Report on the Wasaga Beach Ransomware Attack

wasaga beach

Ransomware removal experts found a report on the early 2018 ransomware attack on Canadian town Wasaga Beach that released on July 26, 2018. According to ransomware removal experts, the report focuses on the damages, costs, and expenses incurred in the ransomware attack that caused quite a rampage in the town and affected the municipality departments’ IT assets.

The report was formulated by the town’s treasurer Jocelyn Lee. Ms. Lee’s report has confirmed that the cyber attack was a ransomware attack in which cybercriminals were interested to extort money in exchange for the locked data of the town.

Moreover, Ms. Lee’s report stated that services were acquired from three reputable consulting firms for ransomware removal and recovery processes. The financial costs required to restore the data have been estimated at almost $35,000 while the services acquired by the consulting firms and individuals is greater than $37,000.

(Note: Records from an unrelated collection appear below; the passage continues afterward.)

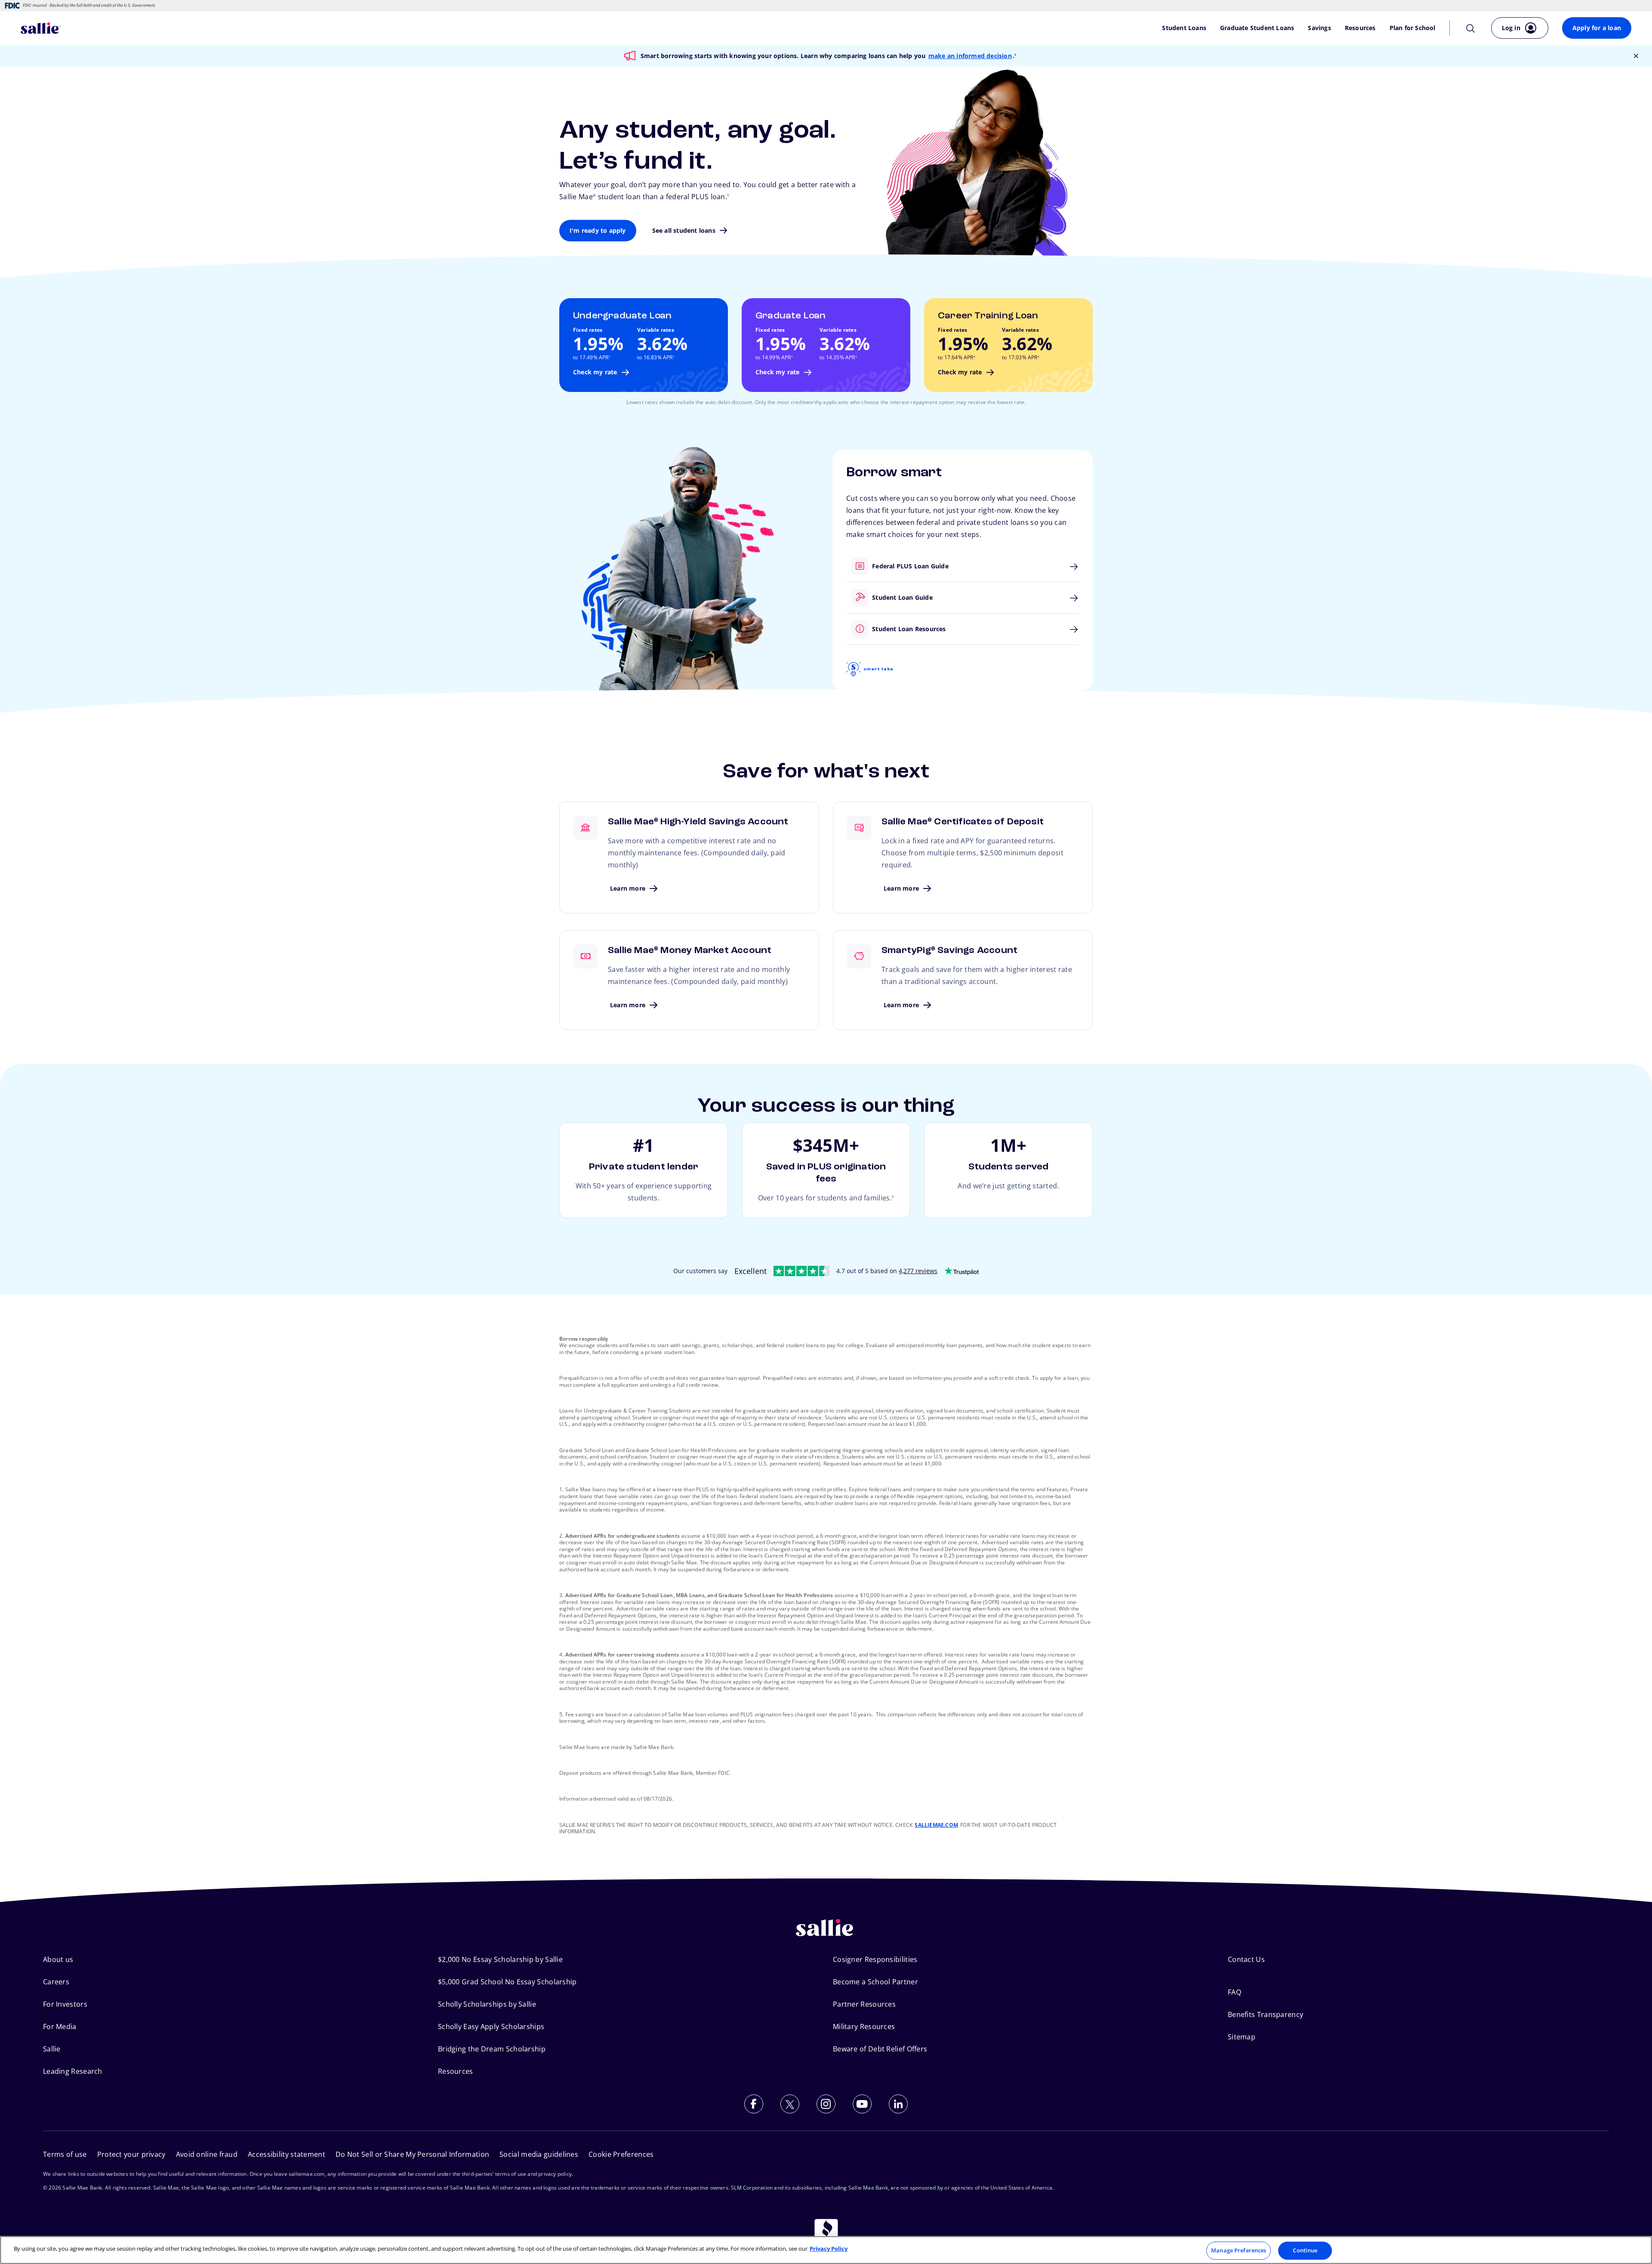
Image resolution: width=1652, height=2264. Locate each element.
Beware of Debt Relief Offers (880, 2049)
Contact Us (1246, 1959)
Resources (1360, 28)
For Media (60, 2026)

The report focused on expenses related to ransom amount, IT consultants, physical security vendors, IT purchase, third-party software vendors and the overtime of internal personnel.  Additionally, there were other costs too especially related to productivity as the staff was unable to work due to the inoperability of the systems.

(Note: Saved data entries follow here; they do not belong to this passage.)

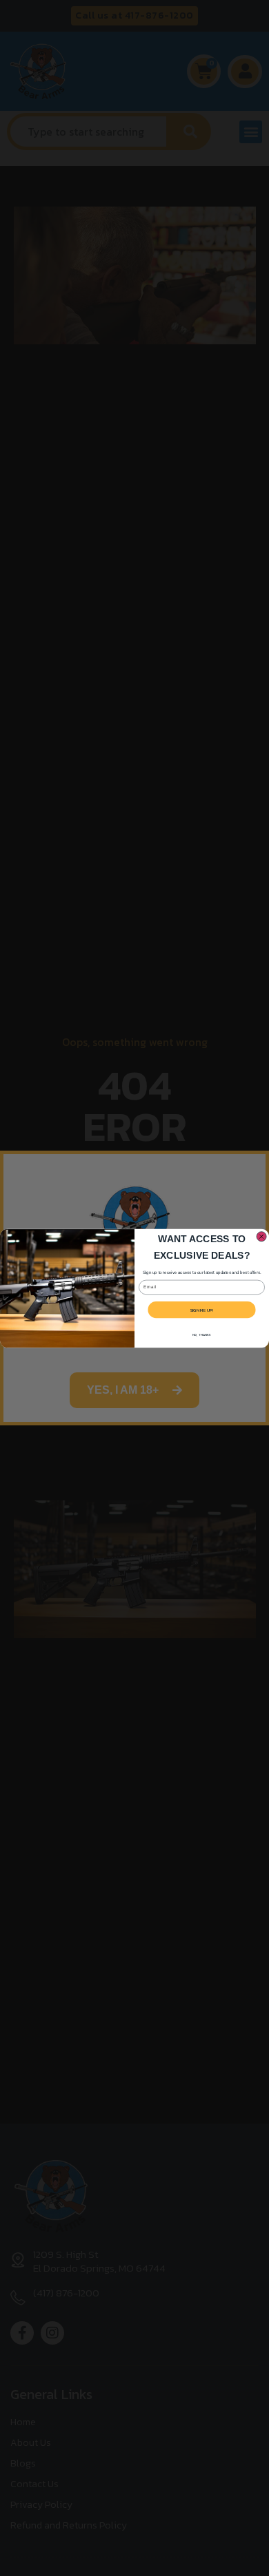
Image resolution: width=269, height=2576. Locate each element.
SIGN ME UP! (202, 1309)
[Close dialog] (261, 1236)
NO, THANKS (201, 1334)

Another Wasaga Beach Report in the Making

Ms. Lee also informed that another report is in being created through the assistance of Hexigent Consultants which will be displayed to the town’s Coordinated Committee on 20 August 2018.  

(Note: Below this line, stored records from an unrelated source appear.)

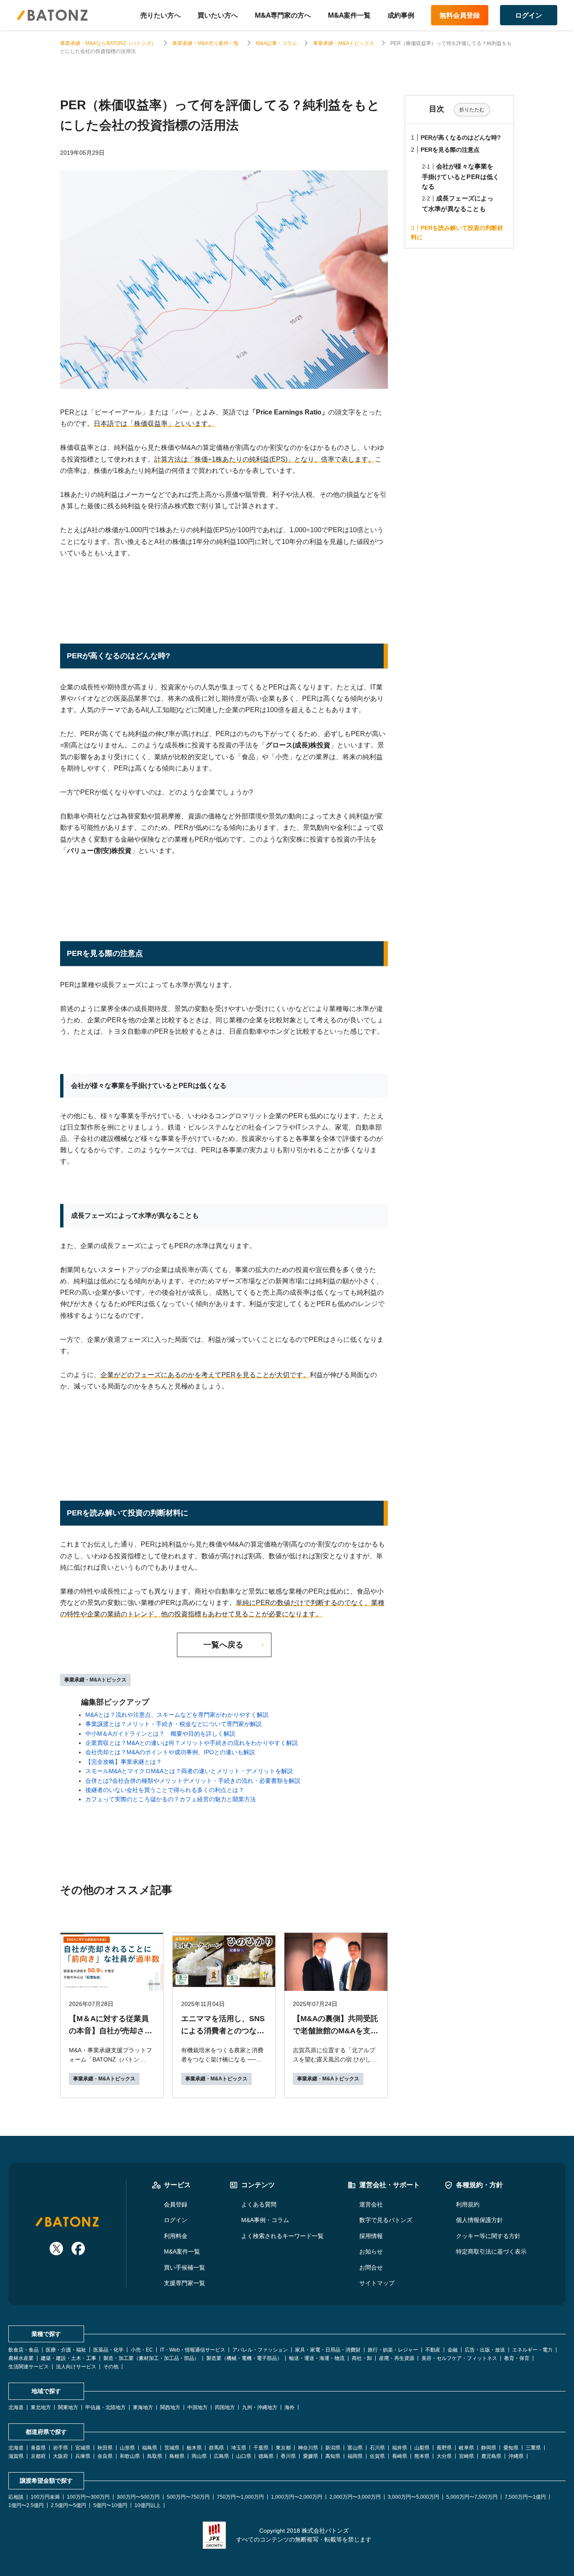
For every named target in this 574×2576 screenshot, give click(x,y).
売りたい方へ (160, 15)
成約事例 (400, 15)
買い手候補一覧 (184, 2267)
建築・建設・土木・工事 (68, 2358)
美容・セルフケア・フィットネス (459, 2358)
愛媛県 (310, 2456)
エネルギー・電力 (532, 2349)
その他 (110, 2366)
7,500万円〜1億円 (525, 2496)
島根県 (176, 2456)
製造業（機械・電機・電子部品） (244, 2358)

This report will focus more on the technicalities of the attack which can assist authorities to understand how the ransomware was able to enter the town’s system as well as its damaging strategies to the computer’s system and application software.

Ms. Lee report concluded with the statement that the ransomware attack manages to be a huge liability for the town. Moreover, the town realized the need of bigger investment in its IT budget in order to protect itself from the increasingly dangerous wave of cyber attack, especially ransomware.

Fairbanks Views on the Golden Heart Attack

fairbanks

Ransomware removal reporters were able to gain insights from Fairbanks North Star Borough on the recent ransomware attack on one of their partner companies, Golden Heart Administrative Professionals (GHAP). The ransomware attack was not only successful in its infection but also managed to threaten the integrity of sensitive patients’ data as health information of more than 40,000 individuals has been estimated to be compromised.

Fairbanks stated that its partner GHAP was an unfortunate victim of a ransomware campaign that managed to employ cryptographic algorithms and encrypt sensitive information stored in Golden Heart’s servers.

Input from Firms

Moreover, ransomware removal reporters were also provided with the fact that forensics and cybersecurity firms have been analyzing and working on the cyber-invasion’s after-effects including ransomware removal and recovery processes.

The firms concluded that cybercriminals got access to the entire data stored in Golden Heart’s IT assets. It was also observed that other malicious third-parties lurking in the cybersecurity space can also pose as a cyber risk and enter into the GHAP’s systems. The information compromised consists of various personal and sensitive details including names, birth information, residential addresses, SSN, financial details, medical diagnosis, and treatment.

Late Reporting

Fairbanks disclosed the date of ransomware attack to ransomware removal reporters as 14 April 2018 and also reported that the attack was found out on the same day when the systems were breached. However, Golden Heart was reluctant to report it to the relevant law enforcement authorities and it took a month for them to finally report it on 25 May 2018. Furthermore, the complete details of the attack were only passed to the authorities by 20 June 2018.

GHAP also revealed the attack details to credit reporting companies including Experian, TransUnion, and Equifax. For further information related to the attack, a helpline has been offered by Fairbanks that is functional on weekdays from 5:00 a.m. and 5:00 p.m.